What's going on in Worship?

Thursday, August 25, 2011

Hospitality and liturgical tradition

First Lutheran Church is a liturgical church.  Our members, those who have been attending for many years and those who have joined recently, expect and yearn for the liturgy, in its centuries-old historical form, to be done well and with integrity. 

Scan our congregation and see the people who are faithful pillars of our church, whether having attended for five weeks, five years, or five decades, and witness a testimony to the strength of our worship.  We need to have confidence that what we do every Sunday is attractive and hospitable to any guests that enter our nave with us. 

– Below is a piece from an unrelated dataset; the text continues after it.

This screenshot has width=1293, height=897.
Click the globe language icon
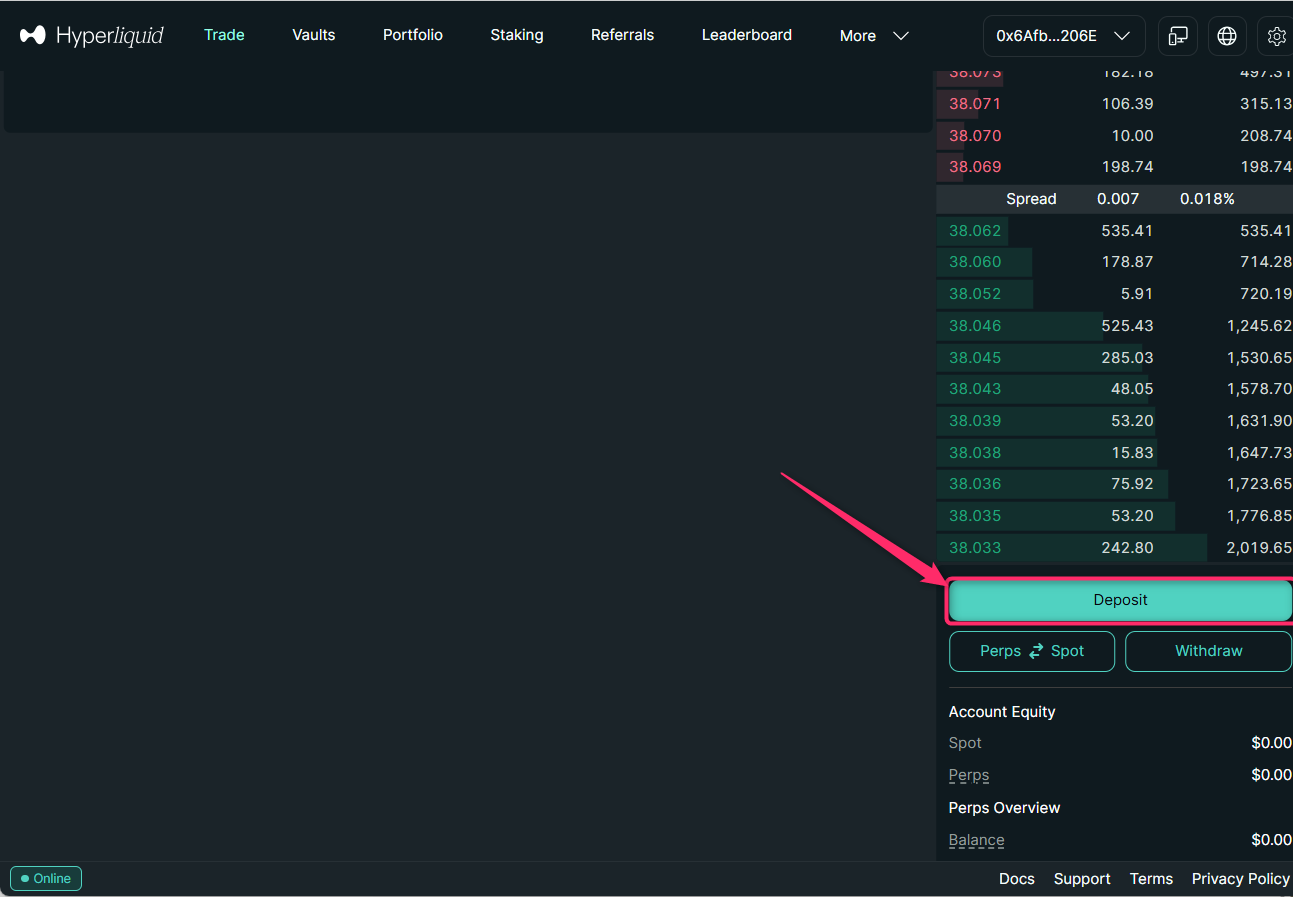[1227, 36]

We must be confident that in our worship we are encountering God, through Jesus Christ, by the Holy Spirit, “in Word, water, bread and wine” to “serve our community and the world.”  We must be confident that in our worship, our guests and our neighbors will experience that encounter as well, by witnessing and participating in the actions we do. 

Our confidence should be inviting.  Frank Senn asks in his book New Creation this question:  “What is the witness of the worshiping community to visitors?”  He continues with this observation:

“Do the people join in the liturgy, making the responses in a way that seems second nature to them and singing the songs with enthusiasm?  Augustine testified that the sight of the people at worship and the vigor of their singing was a powerful factor in his own conversion. 

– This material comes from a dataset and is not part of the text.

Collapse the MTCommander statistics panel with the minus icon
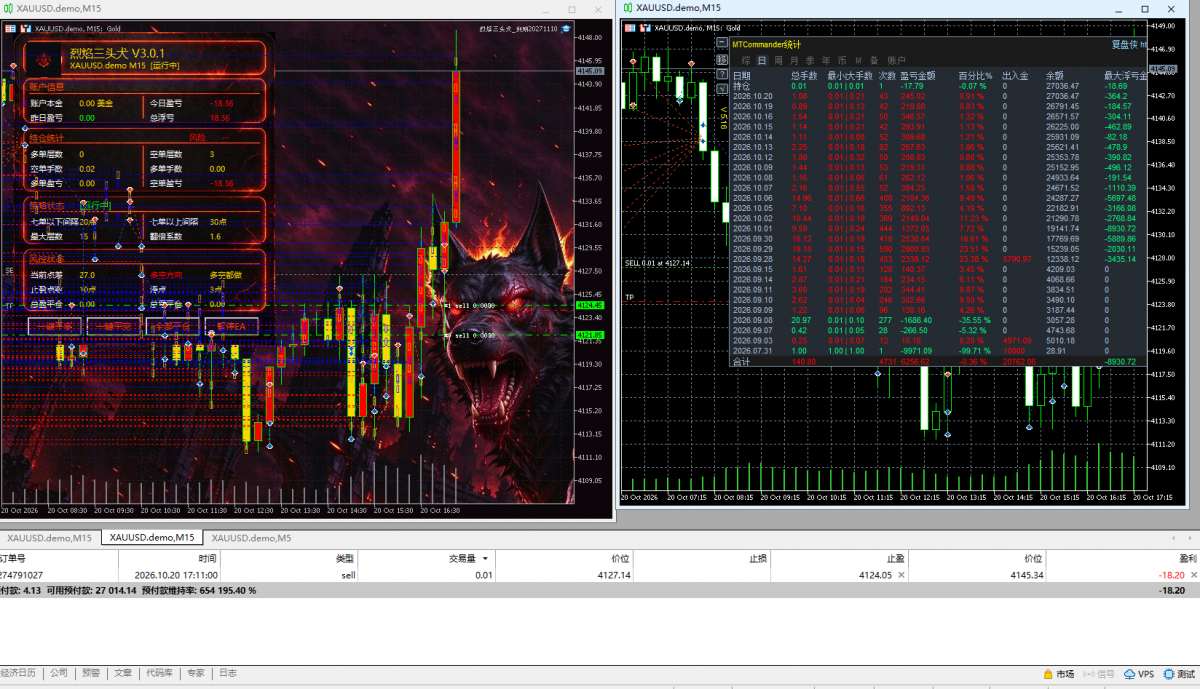Viewport: 1200px width, 689px height. [x=722, y=42]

“There’s a sense in which nothing is more hospitable than a congregation that knows its liturgy well and does it with a lack of self-consciousness that says:  this is as natural to us as life itself.  This is our life before God.”  (New Creation, 113)

As hosts, we do well to celebrate our liturgy with joy and confidence.  We must learn and practice the parts we have as participants in corporate worship, so that we can be evangelists through our actions. 

At least two corollaries emerge.  First, we must be willing to provide means to teach our liturgy, both to members and guests.  This includes teaching by the example of how we worship and also teaching by means of time spent outside of worship studying texts, music and history.  Second, we can learn to welcome our guests through personal interaction.  Our gestures of hospitality can include personally inviting a guest to sit nearby, or showing where in the hymnal a hymn is found, or simply saying “Welcome, and ask me if there’s anything you’d like to know.”  These sort of personal gestures are nothing less than what we do when guests arrive at our houses.  We can practice them at church as well!